An AAAA DNS record links a domain name to an IPv6 address. It's the response from this record that allows the browser to reach the correct server over IPv6 to visit a website. For an IPv4 address, you use an A DNS record. A PTR record for IPv6 does the opposite and associates an IPv6 address with a name.
An AAAA record, also called an AAAA record, consists notably of a name, a type, a value, and a TTL. The TTL indicates how long the response stays cached in the local resolver.
| Name | Type | IPv6 address | TTL in seconds |
|---|
| www | AAAA | 2001:db8::10 | 3600 |
In this example, the name www designates a subdomain. To target the domain root, use the at sign. The value must be a valid IPv6 address that is routable on the Internet. A TTL of 3600 corresponds to one hour.
Publishing several AAAA records for the same name is possible. The local resolver receives a list and picks one. This provides simple load distribution.
| Name | Type | IPv6 address | TTL in seconds |
|---|
| www | AAAA | 2001:db8::10 | 3600 |
| www | AAAA | 2001:db8::11 | 3600 |
This rotation does not replace true automatic failover. In the event of an outage, some visitors may still receive the offline IPv6 address for a short time.

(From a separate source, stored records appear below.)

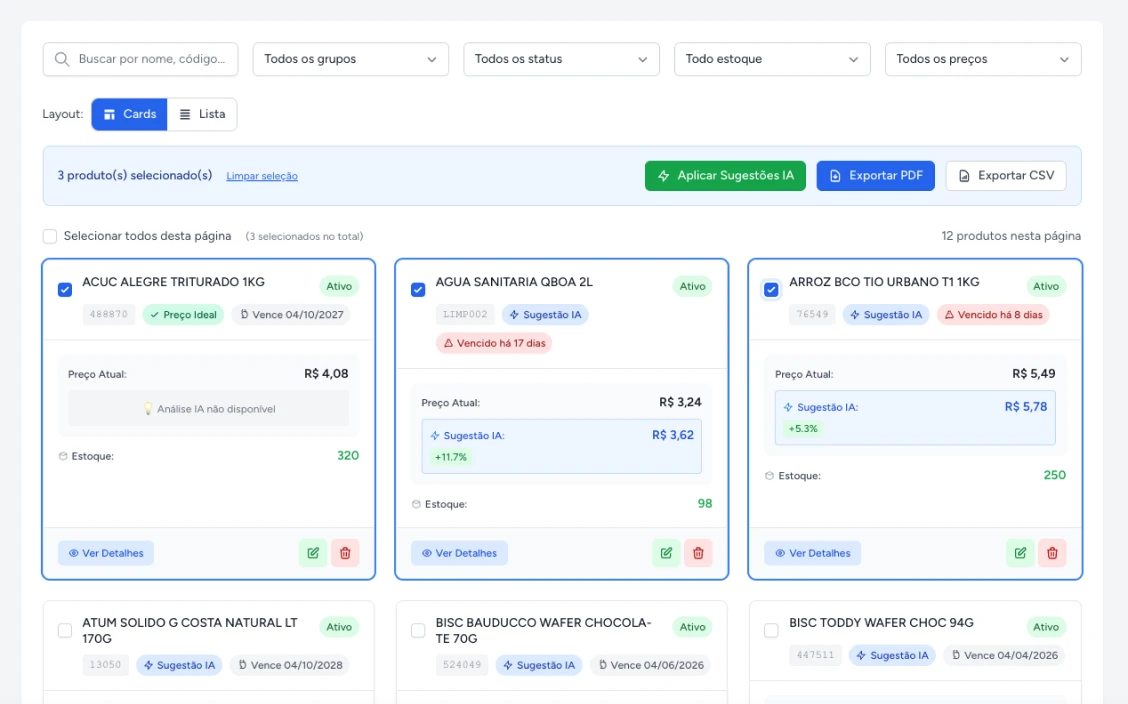Viewport: 1128px width, 704px height.
Task: Select the Cards layout view
Action: tap(129, 114)

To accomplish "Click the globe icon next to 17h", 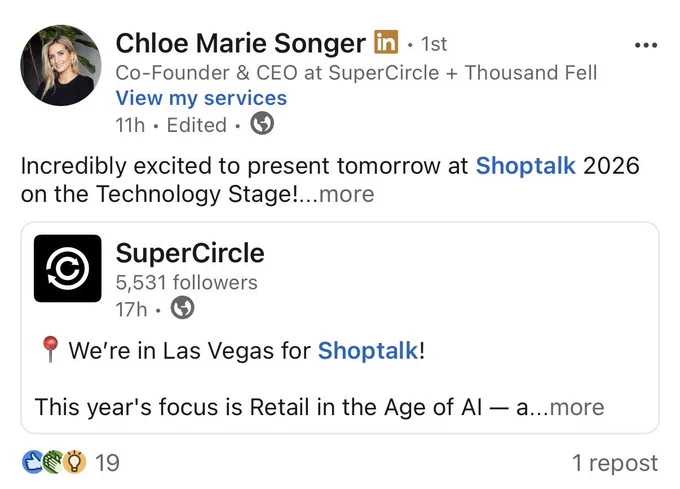I will coord(182,308).
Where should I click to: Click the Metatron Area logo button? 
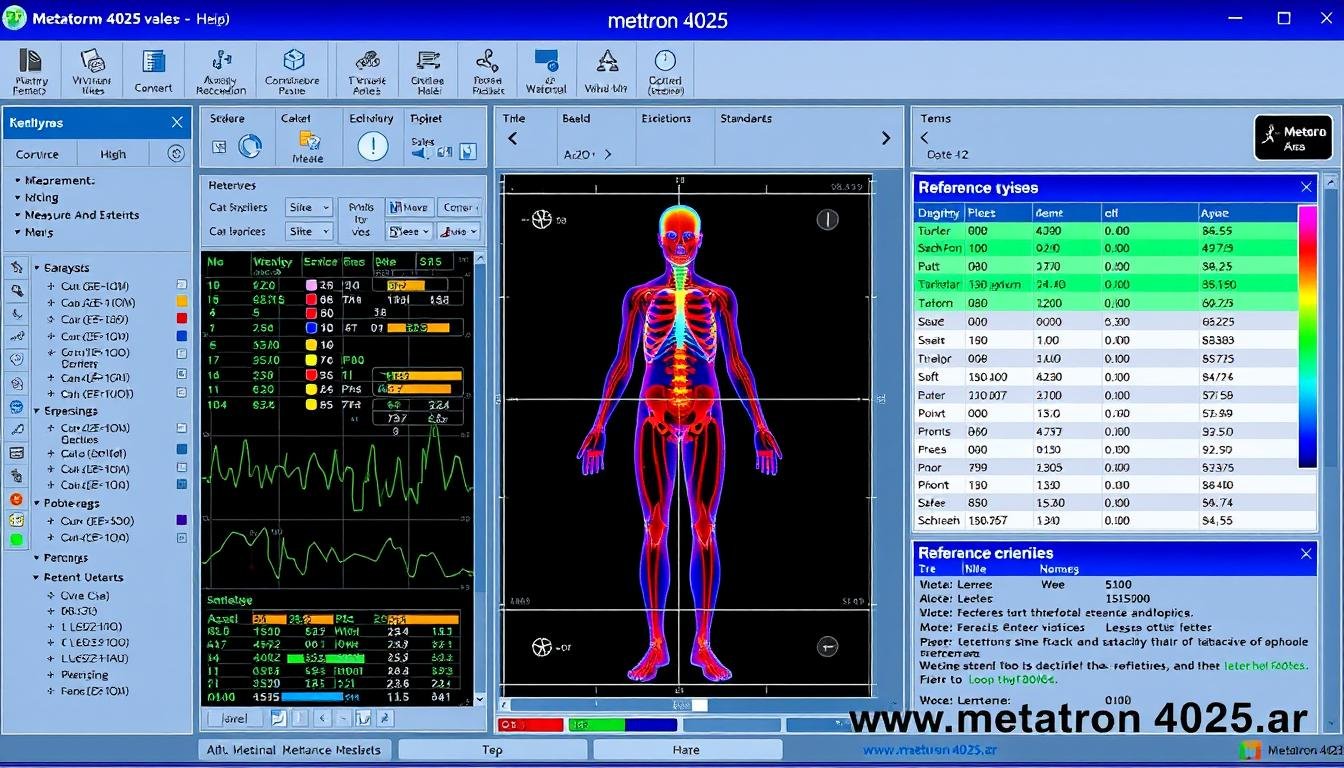[x=1292, y=137]
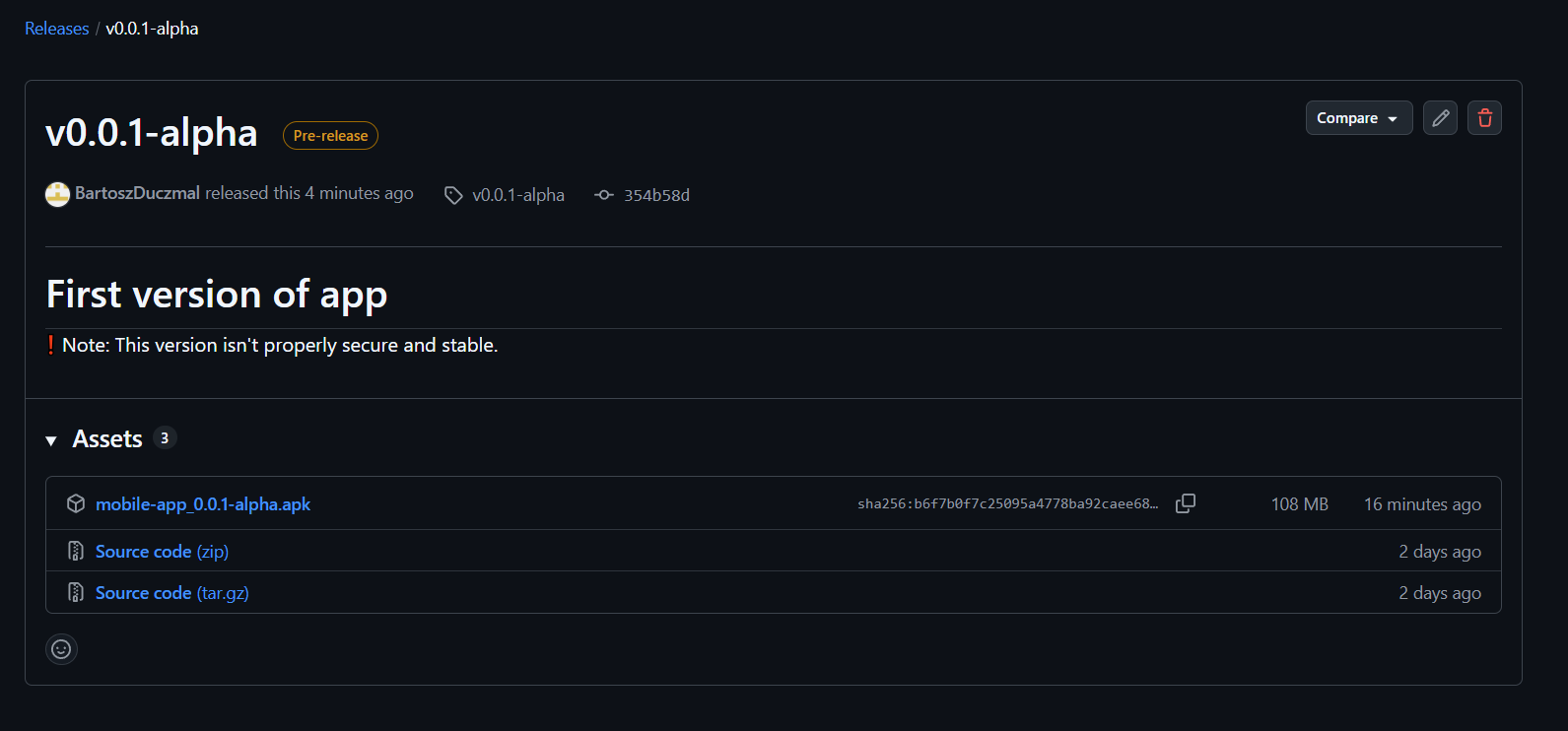Go back to the Releases page
This screenshot has width=1568, height=731.
[56, 29]
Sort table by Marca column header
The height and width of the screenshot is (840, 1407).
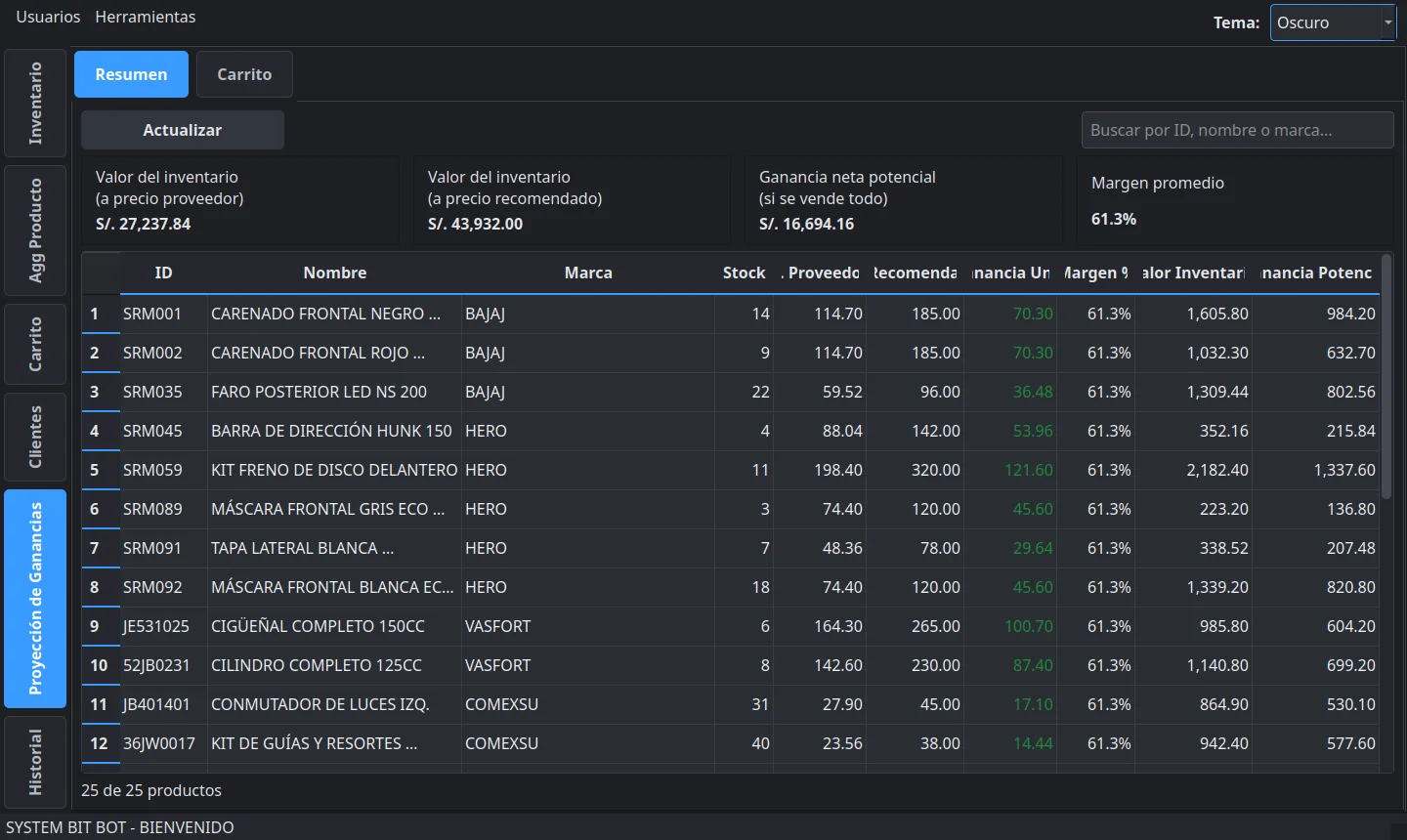click(588, 273)
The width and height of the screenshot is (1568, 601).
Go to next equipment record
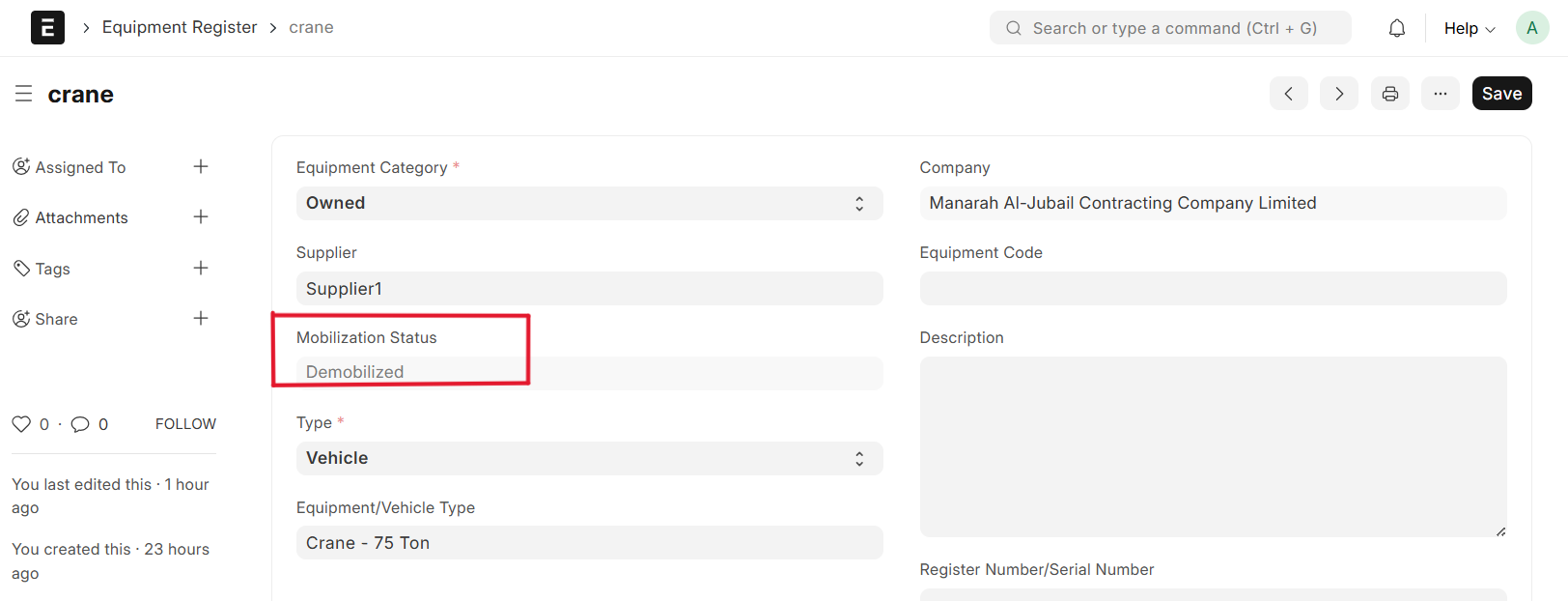(1338, 94)
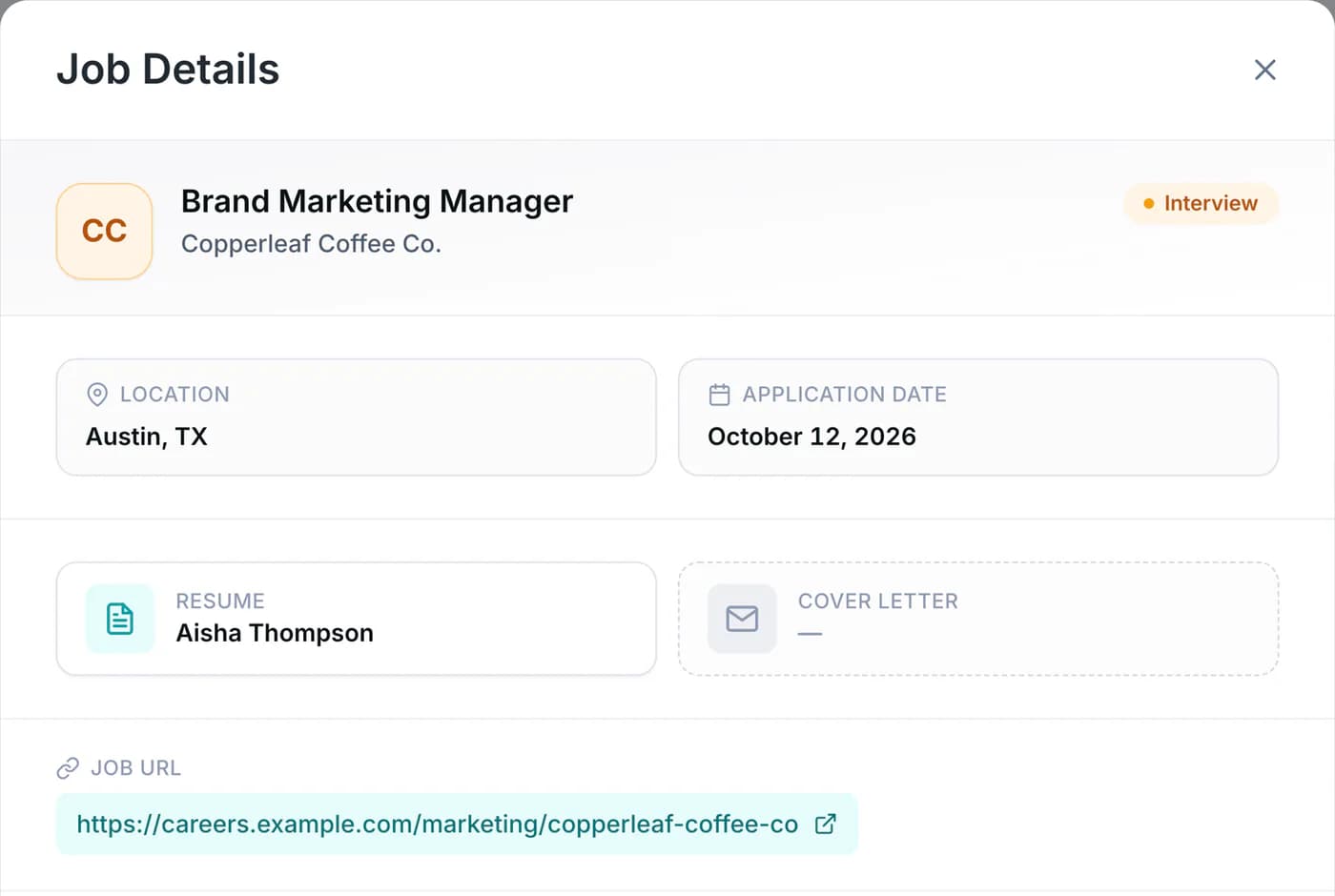Open the Aisha Thompson resume card

[357, 619]
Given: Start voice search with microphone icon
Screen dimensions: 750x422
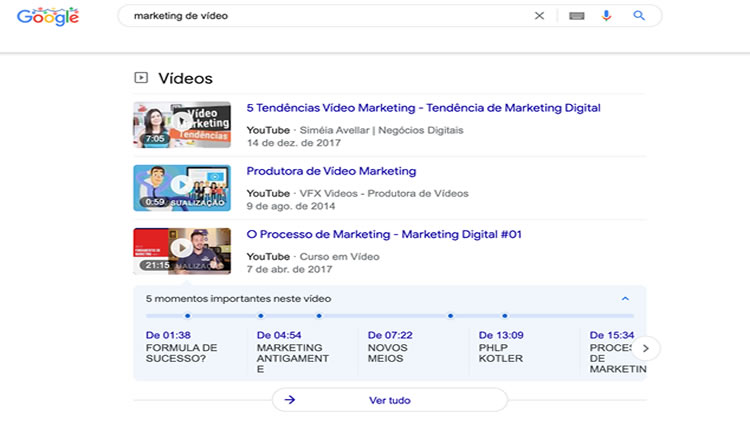Looking at the screenshot, I should (x=606, y=16).

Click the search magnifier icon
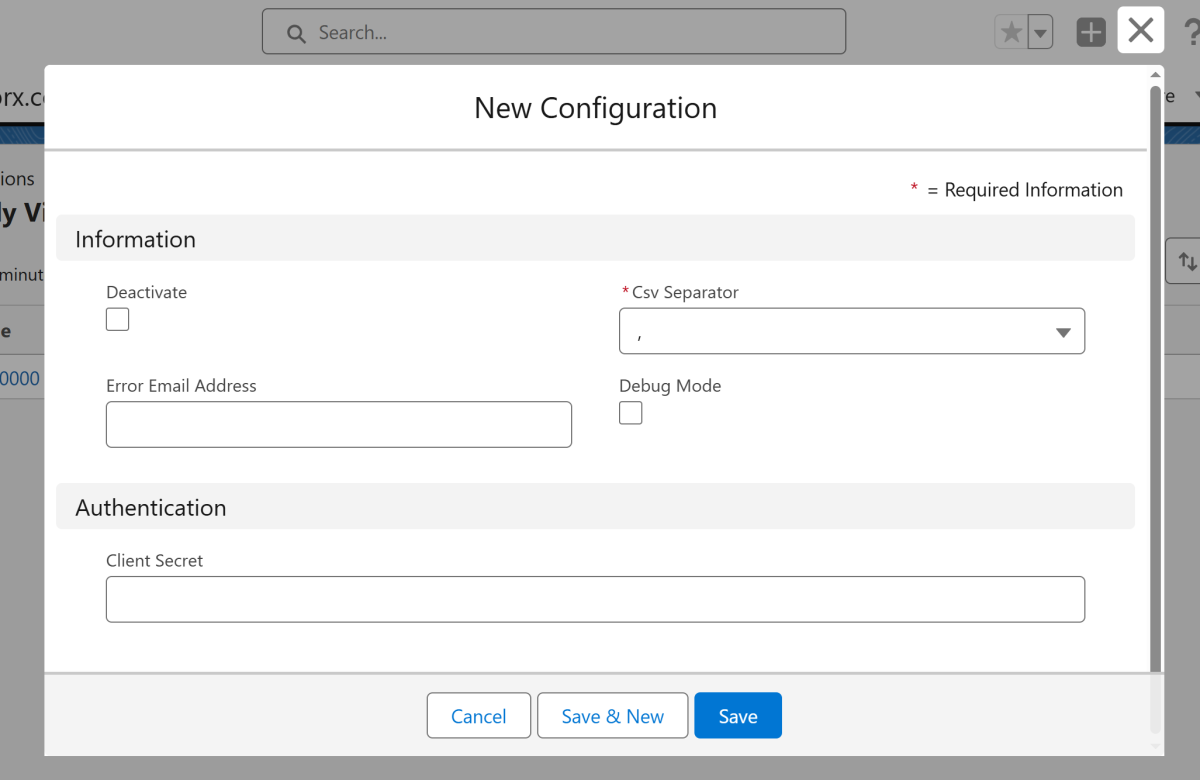(x=296, y=33)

A short TTL speeds up the visibility of a change. Using a TTL of 60 seconds during a migration can help.
A medium or long TTL reduces queries to the authoritative DNS servers, which is particularly suitable for a stable service.
It is recommended to lower the TTL a few hours before a switchover, then raise it again once the migration is complete.
Good to know
TTL is not a promise of immediate propagation. Caches honor the specified duration. The update appears when the counter reaches zero on the resolver's side.
At the root of a domain name, called the apex, you publish AAAA records. Placing a CNAME there is not compliant.
For www, you can use an AAAA record when you control the address. Otherwise, it is appropriate to use a CNAME if you point to another name, often managed by a third-party provider.
AAAA and A can coexist on the same name. Modern systems use IPv6 when available and fall back to IPv4 if necessary.
For other subdomains such as api, cdn, or blog; you can use CNAME, A, or AAAA records. Each service keeps its own address. Changes remain simple.
To avoid
Mixing CNAME and AAAA on the same name is not RFC-compliant.
Publishing a non-routable address in a public zone.
Leaving an old AAAA record after a migration.
An online DNS lookup lets you enter a domain name to obtain the list of IPv6 addresses associated with an AAAA record, as well as the TTL as seen from the Internet. This is a useful first check. Then, it is always helpful to perform a local test from your machine.
Windows provides nslookup. You can use it in interactive mode.
nslookup
set q=aaaa
www.example.com
nslookup
set q=aaaa
server 1.1.1.1
www.example.com
The first part queries an AAAA record according to the machine's network configuration. The second part forces the use of a third-party resolver, here Cloudflare's.
On these systems, the dig command is handy and easy to use.
dig aaaa www.example.com
dig aaaa www.example.com
The presence of IPv6 addresses alongside one or more IPv4 address(es) is called a dual-stack configuration.
A TTL that remains high can imply a delay after a change.
An empty response or a resolution failure often signals a typo or an IPv6 address removed too early.
- Prepare the new IPv6 service with its new address.
- Lower the TTL to 300 seconds, or even down to 60 seconds, on the relevant name a few hours before the switchover.
- Publish the IPv6 address in the AAAA record while keeping the A record; services generally should remain accessible over IPv4.
- Verify with the
nslookup or dig command from multiple networks. - Raise the TTL to a comfortable value once everything is stable.
Practical tip
Keep a tracking sheet for each domain name and change. It should indicate the person in charge, the date, the chosen TTL, and the reason for the change. This tracking sheet prevents oversights and makes a rollback easier if needed.
Use a CNAME for www to follow provider changes and keep A and AAAA records at the domain root, depending on the features offered by the platform used.
Publish several addresses close to visitors. The local resolver picks one from the list. For precise routing based on location, you need advanced features on the DNS side or the application network side.
Hosts referenced by MX records can publish AAAA records. The IPv6 reverse PTR improves deliverability. The information must match.
- If the site does not respond over IPv6, first check local resolution.
- If the response shows an unreachable address, fix the public zone or the network route.
- If the response alternates between an active address and an offline address, remove the failing address.
- If the response remains old despite the update, wait for the TTL to expire and purge the local resolver's cache if possible.
To summarize, an AAAA record associates a name with an IPv6 address. The TTL controls cache duration in the local resolver. A and AAAA can coexist to offer dual-stack access. CNAME does not coexist with AAAA on the same name. At the apex, you publish A and AAAA records as needed. Verification is done with an online tool, then with nslookup on Windows and with dig on Linux and on Mac.
With these guidelines, management remains simple. Changes proceed without stress. Visitors access the site without incident.